Work order — Please transcribe the following records in full, exactly as given.

Stored items —
•••••

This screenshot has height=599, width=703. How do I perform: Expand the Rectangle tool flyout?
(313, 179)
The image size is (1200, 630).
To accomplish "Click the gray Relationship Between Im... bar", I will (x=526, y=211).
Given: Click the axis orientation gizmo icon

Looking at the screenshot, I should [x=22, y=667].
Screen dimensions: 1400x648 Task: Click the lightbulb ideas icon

•••••

Worked solution —
This screenshot has height=599, width=703. How do I perform: Expand the Rectangle tool flyout?
(313, 179)
The image size is (1200, 630).
To accomplish "Click the gray Relationship Between Im... bar", I will (x=526, y=211).
Given: Click the axis orientation gizmo icon

Looking at the screenshot, I should [x=22, y=667].
Screen dimensions: 1400x648 Task: Click the lightbulb ideas icon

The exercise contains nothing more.